On the pipeline front, Columbia Gulf Transmission began planned maintenance Friday that was set to last through Feb. 29 and “could limit up to 822 MMcf/d of southbound flow in central Kentucky,” according to Genscape.

Columbia Gulf also declared a force majeure Tuesday because of an “unplanned mechanical failure” at the Delhi compressor in Richland Parish, LA, impacting capacity through its “AlexSEG” and “DelhiSEG” locations. The operator estimated the restriction would last about two weeks. Genscape estimated the maintenance event could limit up to 230 MMcf/d of south-bound system flows through Louisiana.

Western markets also suffered steep losses. Southern California prices for February were down 53 cents from Jan. 16-22 to $3.41, according to Forward Look. The balance of winter fell 44 cents to $2.983, summer dropped a dime to $2.85 and the winter 2020-21 strip slipped a penny to $3.67.
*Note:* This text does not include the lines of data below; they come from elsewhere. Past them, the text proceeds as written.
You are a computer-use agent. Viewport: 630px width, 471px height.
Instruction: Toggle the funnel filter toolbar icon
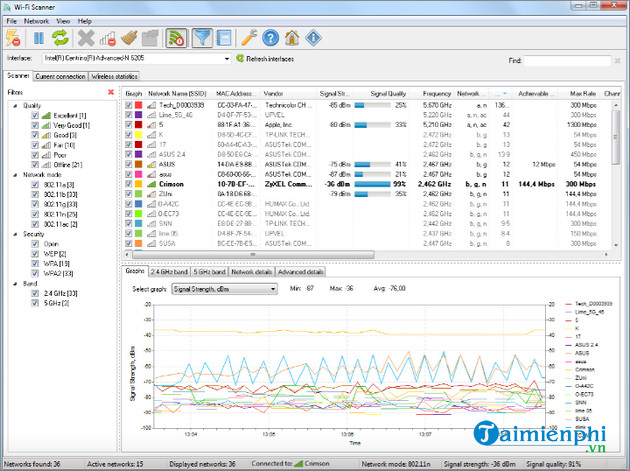[204, 38]
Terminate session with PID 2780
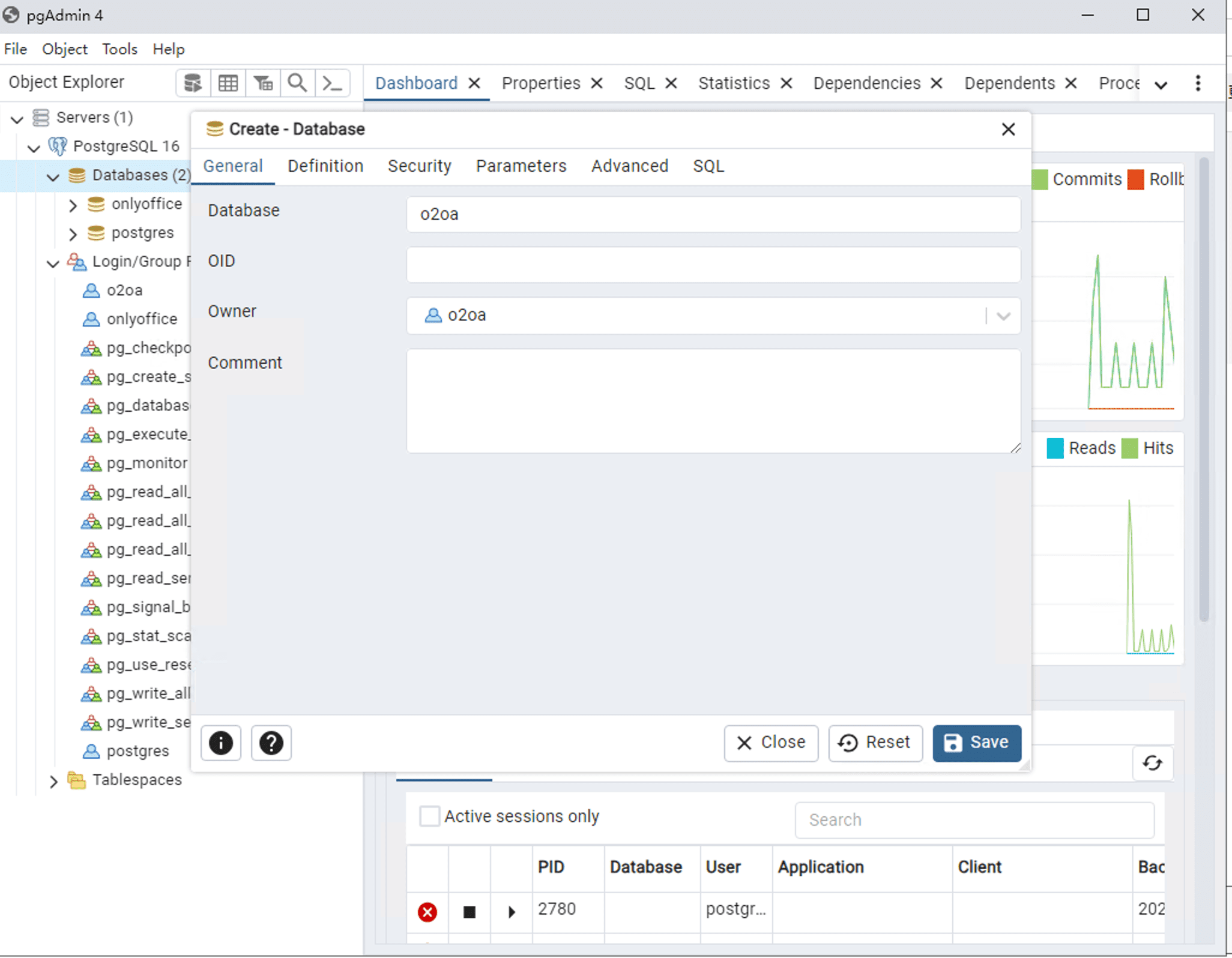1232x958 pixels. click(x=427, y=912)
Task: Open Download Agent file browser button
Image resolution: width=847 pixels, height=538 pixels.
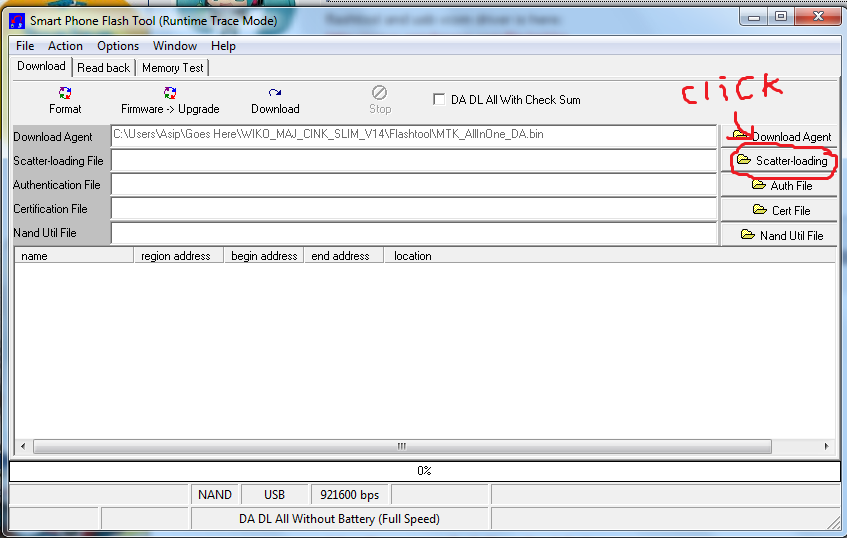Action: 780,136
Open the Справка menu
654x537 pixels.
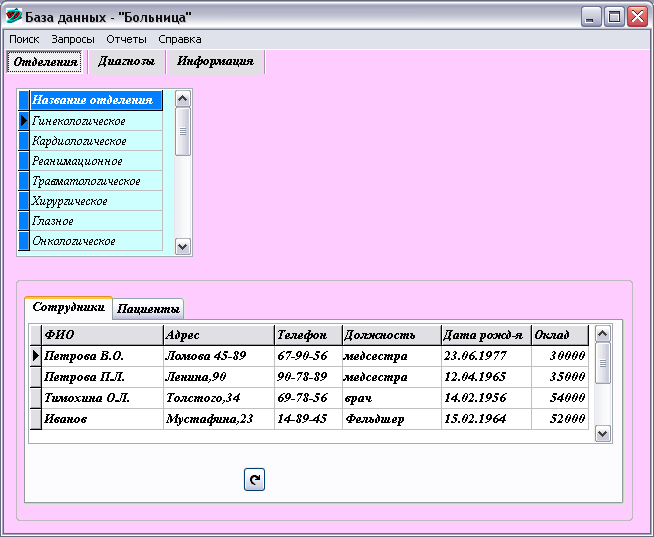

Northwest Sumas February dropped 26 cents to $2.058, the balance of winter slid 18 cents to $1.907 and summer lost 10 cents to land at $1.91. The winter 2020-21 strip was flat at $3.13.

In the Permian Basin, February was down only 8 cents but averaged a modest 56 cents, Forward Look data show. The balance of winter was down 6 cents to 38.3 cents, and the summer strip fell 7 cents to 36 cents. Winter 2020-21 prices fell 8 cents to $1.01.